• **練習問題**:
A - マネジメントと組織開発の文章について、次の問いに答えよ。
(i) 「漢方治療」のキーとなる二つは何か。
(ii) いま現場のマネジャーに求められている、ただ一つのことは何か。
(iii) 透明性が担保されるべき3つとは何か。
B - マネジメントと組織開発の文章の続きを、最後の文のあとから書き進めよ。

• **抜粋**:
━━━━━━━━━━━━━━━━
「やらないこと」をジャッジするマネジメント
「漢方治療」のキーとなるのは、「マネジメント」と「組織開発」です。
まずはマネジメント。コンプライアンス遵守が叫ばれる昨今、マネジャーの課題はかつてないほど高難度になっています。大変な割に給与面でもうまみが少ないとしたら、いまや誰も管理職になりたがらないのは当たり前ですよね。
しかし整理してみると、いま現場のマネジャーに求められているのはただ一つ「残業を減らして、かつパフォーマンスを上げるマネジメント」で、これができるマネジャーの人材開発が必要となります。とりわけ、「やるべきこと」を見極めるために「やらないこと」をジャッジするという、マネジメント層にしかできない仕事をこなすため、自分の判断の軸をブレずに持つことが極めて重要です。
次は、「組織開発」。残業の感染や集中を起こさないためには、「業務」「コミュニケーション」「時間」、この3つの透明性が担保されている組織開発を目指さなければなりません。つまり、「誰が・何を・どんなふうに行うか」を明確化し、上司・部下のわけ隔てなく、従業員同士が相談しあえる風土を保ち、就業時間をはっきりと意識するようにする、ということです。
━━━━━━━━━━━━━━━━
• **与えられた情報**:
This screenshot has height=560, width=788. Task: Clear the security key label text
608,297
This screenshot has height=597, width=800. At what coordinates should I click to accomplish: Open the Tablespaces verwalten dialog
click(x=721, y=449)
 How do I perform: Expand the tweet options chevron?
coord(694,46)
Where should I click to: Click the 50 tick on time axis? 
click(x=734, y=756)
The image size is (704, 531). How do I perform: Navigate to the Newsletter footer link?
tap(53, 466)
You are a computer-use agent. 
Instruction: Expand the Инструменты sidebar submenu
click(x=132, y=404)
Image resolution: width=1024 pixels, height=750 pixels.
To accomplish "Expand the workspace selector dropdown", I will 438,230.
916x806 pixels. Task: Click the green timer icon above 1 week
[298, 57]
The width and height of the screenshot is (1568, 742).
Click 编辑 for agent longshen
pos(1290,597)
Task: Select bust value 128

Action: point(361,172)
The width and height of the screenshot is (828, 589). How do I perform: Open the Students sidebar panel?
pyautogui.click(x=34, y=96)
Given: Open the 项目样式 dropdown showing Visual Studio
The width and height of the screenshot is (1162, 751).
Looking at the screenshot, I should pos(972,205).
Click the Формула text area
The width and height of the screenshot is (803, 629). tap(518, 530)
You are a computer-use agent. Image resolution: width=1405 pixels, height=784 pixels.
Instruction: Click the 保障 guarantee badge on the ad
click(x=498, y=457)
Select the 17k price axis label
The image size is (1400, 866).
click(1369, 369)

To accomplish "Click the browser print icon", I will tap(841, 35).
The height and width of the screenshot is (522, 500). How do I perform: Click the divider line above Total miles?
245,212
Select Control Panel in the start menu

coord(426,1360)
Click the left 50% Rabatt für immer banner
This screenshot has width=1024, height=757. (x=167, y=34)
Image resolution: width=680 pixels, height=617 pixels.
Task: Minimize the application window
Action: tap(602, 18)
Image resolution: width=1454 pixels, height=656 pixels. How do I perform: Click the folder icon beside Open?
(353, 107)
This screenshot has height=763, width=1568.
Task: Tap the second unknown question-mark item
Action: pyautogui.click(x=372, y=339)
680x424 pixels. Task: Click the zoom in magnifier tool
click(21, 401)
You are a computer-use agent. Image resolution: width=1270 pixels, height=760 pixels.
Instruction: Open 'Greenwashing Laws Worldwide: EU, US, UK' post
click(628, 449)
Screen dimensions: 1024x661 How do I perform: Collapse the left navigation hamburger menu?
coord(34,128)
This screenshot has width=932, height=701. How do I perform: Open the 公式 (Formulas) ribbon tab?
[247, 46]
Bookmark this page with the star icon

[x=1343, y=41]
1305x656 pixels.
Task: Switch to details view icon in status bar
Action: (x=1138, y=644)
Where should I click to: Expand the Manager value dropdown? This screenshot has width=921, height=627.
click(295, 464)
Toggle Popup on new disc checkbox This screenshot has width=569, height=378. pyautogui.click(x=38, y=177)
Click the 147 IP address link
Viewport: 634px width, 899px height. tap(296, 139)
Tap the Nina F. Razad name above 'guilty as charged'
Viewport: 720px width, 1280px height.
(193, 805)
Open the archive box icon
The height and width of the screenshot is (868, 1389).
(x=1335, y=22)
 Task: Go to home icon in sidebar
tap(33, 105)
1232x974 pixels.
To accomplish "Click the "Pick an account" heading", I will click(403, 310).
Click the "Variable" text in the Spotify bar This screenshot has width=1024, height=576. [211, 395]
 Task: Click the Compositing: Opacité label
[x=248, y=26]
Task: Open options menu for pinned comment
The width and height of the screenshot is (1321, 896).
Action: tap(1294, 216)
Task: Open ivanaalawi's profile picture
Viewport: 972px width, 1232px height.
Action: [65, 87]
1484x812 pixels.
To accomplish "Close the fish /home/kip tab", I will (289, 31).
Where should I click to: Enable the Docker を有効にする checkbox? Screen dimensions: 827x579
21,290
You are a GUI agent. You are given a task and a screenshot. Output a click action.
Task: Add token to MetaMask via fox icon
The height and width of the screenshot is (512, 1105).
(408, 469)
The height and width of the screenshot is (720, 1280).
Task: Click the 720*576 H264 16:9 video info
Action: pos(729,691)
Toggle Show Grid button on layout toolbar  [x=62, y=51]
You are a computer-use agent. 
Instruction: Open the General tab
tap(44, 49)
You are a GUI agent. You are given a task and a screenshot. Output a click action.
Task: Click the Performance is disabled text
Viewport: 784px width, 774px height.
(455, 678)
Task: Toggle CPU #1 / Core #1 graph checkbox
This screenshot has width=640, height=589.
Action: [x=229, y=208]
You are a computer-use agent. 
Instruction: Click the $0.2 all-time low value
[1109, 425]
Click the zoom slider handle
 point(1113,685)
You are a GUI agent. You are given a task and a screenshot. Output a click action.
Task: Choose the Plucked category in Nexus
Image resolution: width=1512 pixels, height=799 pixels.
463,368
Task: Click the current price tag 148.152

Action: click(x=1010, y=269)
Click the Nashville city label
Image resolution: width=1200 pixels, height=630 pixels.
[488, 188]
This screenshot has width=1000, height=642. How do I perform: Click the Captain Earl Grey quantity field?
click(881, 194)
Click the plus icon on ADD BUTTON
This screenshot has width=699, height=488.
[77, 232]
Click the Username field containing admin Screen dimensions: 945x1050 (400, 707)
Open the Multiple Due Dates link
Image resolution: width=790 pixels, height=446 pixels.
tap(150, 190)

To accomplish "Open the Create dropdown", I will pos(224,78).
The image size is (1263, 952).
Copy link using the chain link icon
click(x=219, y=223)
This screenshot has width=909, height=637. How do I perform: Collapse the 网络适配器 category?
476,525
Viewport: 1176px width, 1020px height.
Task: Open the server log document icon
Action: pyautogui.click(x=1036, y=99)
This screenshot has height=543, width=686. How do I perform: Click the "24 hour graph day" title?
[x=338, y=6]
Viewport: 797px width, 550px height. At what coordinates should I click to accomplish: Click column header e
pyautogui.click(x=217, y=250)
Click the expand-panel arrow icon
━━━━━━━━━━━━━━━━
• **各問の解答**:
A -
(i) 「マネジメント」と「組織開発」
(ii) 「残業を減らして、かつパフォーマンスを上げるマネジメント」
(iii) 「業務」「コミュニケーション」「時間」

B -
繰り返しになりますが、これらの「外科手術」と「漢方治療」の両輪を、人事部と現場だけではなく、経営陣が「会社が儲かるための施策」として断行していかなければいつまで経っても変わりません。
「労働者を呼んだのに、来たのは人間だった」
入管法改正にしろ、これだけ外国人労働者を呼び込もうとしてもうまく集まらない現状を見るにつけ、思い出す言葉があります。
「労働者を呼んだのに、来たのは人間だった」――20世紀のスイス人作家、マックス・フリッシュの言葉ですが、要するに、いくら国が労働者を求めたところで、来るのは人間であって、その人たちはここで恋に落ちて、子どもを生んで、何世代も生活していくわけです。
僕は教育学部出身ということもあり、どうしても教育のことが気にかかるのですが、そうなったときには、今の学校に支えるリソースはないし、だからといって放っておくと、不満を持った若者がたくさん出てくる……今のフランスのような状態になる。だからこの問題は、とくに教育と医療に関する議論を抜きにしてやるのは危険です。